Planning an effective search strategy can save you time and retrieve more relevant results. You need to start thinking about what terms will be most useful when searching for information.
This is a useful exercise because the language used to describe your topic may vary from source to source, and you don't want to miss out on a good source because it uses a different term to the one you are searching on.
Let's use this topic as an example:
Women in retirement, from the perspectives of psychological and social gerontological theory.

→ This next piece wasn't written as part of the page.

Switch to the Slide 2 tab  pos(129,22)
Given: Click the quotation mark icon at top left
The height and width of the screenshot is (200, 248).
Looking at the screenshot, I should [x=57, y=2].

|Key concept||Other keywords to use while searching|
|Women||Older women, female, gender, woman,|
|Retirement||Retire, retiring, retire from work, superannuation, career|
|Gerontological||Gerontology, aged care, geriatric, elderly, senior, mature|
|Psychology||Psychological, mental health, attitude, mental wellbeing, mindset|
|Social||Sociological, society, societal, cultural, community, social perception|
Now that you have brainstormed a range of possible keywords, you can employ search techniques and start conducting research in Primo Search the A-Z Databases and Google Scholar.
Write down the key concepts from your topic and have a go at brainstorming as many alternative keywords and phrases as possible.
Thinking about your topic in this way forces you to describe your topic in "other words", which will provide you with some useful keyword alternatives as well as help you to cement your understanding of the topic.
Tip: Online dictionaries and thesauri can help you identify synonyms.